The authors describe preoperative coagulation parameters; however, no intraoperative coagulation results or allogeneic blood product administration is reported. Several studies have reported the hemostatic abnormalities encountered during spine surgery. Furthermore, hypofibrinogenemia is increasingly recognized as an important cause of intraoperative bleeding.3 It is critical to exclude the impact of any underlying intraoperative coagulopathy as the cause of difference in patient blood loss reported by the authors.

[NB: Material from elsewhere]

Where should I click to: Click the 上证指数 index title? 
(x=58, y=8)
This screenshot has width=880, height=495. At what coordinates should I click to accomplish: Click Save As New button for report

In conclusion, this article suggests that the mode of mechanical ventilation, by altering airway pressure and inferior vena cava compression, will ultimately affect surgical-site bleeding. However, the authors have not provided sufficient surgical and coagulation data to demonstrate conclusively that mode of mechanical ventilation was the only factor responsible for the observed difference in blood loss.
Competing Interests
The authors declare no competing interests.